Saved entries
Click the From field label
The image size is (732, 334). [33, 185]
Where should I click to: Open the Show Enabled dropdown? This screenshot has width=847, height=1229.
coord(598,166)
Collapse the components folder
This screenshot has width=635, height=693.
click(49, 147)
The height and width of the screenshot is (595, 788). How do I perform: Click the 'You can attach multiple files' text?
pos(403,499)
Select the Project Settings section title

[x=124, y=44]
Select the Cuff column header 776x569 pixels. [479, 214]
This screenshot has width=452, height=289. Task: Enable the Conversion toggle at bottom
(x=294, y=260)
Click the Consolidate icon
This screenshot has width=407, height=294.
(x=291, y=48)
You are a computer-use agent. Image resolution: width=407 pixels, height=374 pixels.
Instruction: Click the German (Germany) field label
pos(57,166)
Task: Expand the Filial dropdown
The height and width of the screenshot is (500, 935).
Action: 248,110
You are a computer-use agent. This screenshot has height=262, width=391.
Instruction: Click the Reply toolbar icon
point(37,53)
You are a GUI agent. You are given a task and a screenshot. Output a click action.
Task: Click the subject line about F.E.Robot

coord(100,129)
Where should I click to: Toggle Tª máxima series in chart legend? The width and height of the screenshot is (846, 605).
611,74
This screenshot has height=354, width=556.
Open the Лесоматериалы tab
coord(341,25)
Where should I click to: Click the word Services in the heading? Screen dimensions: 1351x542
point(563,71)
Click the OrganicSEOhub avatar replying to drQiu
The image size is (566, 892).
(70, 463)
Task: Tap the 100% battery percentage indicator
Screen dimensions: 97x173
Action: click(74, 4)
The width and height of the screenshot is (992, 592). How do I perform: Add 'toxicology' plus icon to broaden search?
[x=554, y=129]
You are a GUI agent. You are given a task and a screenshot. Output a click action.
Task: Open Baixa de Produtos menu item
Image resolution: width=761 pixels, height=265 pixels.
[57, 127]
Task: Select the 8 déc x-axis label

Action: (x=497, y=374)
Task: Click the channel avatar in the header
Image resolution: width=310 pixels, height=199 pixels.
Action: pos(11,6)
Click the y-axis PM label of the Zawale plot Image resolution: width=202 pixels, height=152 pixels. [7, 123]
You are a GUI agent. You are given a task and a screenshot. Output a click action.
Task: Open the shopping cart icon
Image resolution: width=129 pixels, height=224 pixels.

* ABOUT THIS EXERCISE *
Copy the records above. Leave out nothing.

* REPLY TO THE EXERCISE *
Click the From field label
The image size is (732, 334). [33, 185]
Where should I click to: Open the Show Enabled dropdown? This screenshot has width=847, height=1229.
coord(598,166)
Collapse the components folder
This screenshot has width=635, height=693.
click(49, 147)
The height and width of the screenshot is (595, 788). How do I perform: Click the 'You can attach multiple files' text?
pos(403,499)
Select the Project Settings section title

[x=124, y=44]
Select the Cuff column header 776x569 pixels. [479, 214]
This screenshot has width=452, height=289. Task: Enable the Conversion toggle at bottom
(x=294, y=260)
Click the Consolidate icon
This screenshot has width=407, height=294.
(x=291, y=48)
You are a computer-use agent. Image resolution: width=407 pixels, height=374 pixels.
Instruction: Click the German (Germany) field label
pos(57,166)
Task: Expand the Filial dropdown
The height and width of the screenshot is (500, 935).
Action: 248,110
You are a computer-use agent. This screenshot has height=262, width=391.
Instruction: Click the Reply toolbar icon
point(37,53)
You are a GUI agent. You are given a task and a screenshot. Output a click action.
Task: Click the subject line about F.E.Robot

coord(100,129)
Where should I click to: Toggle Tª máxima series in chart legend? The width and height of the screenshot is (846, 605).
611,74
This screenshot has height=354, width=556.
Open the Лесоматериалы tab
coord(341,25)
Where should I click to: Click the word Services in the heading? Screen dimensions: 1351x542
point(563,71)
Click the OrganicSEOhub avatar replying to drQiu
The image size is (566, 892).
(70, 463)
Task: Tap the 100% battery percentage indicator
Screen dimensions: 97x173
Action: click(74, 4)
The width and height of the screenshot is (992, 592). How do I perform: Add 'toxicology' plus icon to broaden search?
[x=554, y=129]
You are a GUI agent. You are given a task and a screenshot. Output a click action.
Task: Open Baixa de Produtos menu item
Image resolution: width=761 pixels, height=265 pixels.
[57, 127]
Task: Select the 8 déc x-axis label

Action: (x=497, y=374)
Task: Click the channel avatar in the header
Image resolution: width=310 pixels, height=199 pixels.
Action: pos(11,6)
Click the y-axis PM label of the Zawale plot Image resolution: width=202 pixels, height=152 pixels. [7, 123]
You are a GUI agent. You are given a task and a screenshot. Output a click action.
Task: Open the shopping cart icon
Image resolution: width=129 pixels, height=224 pixels.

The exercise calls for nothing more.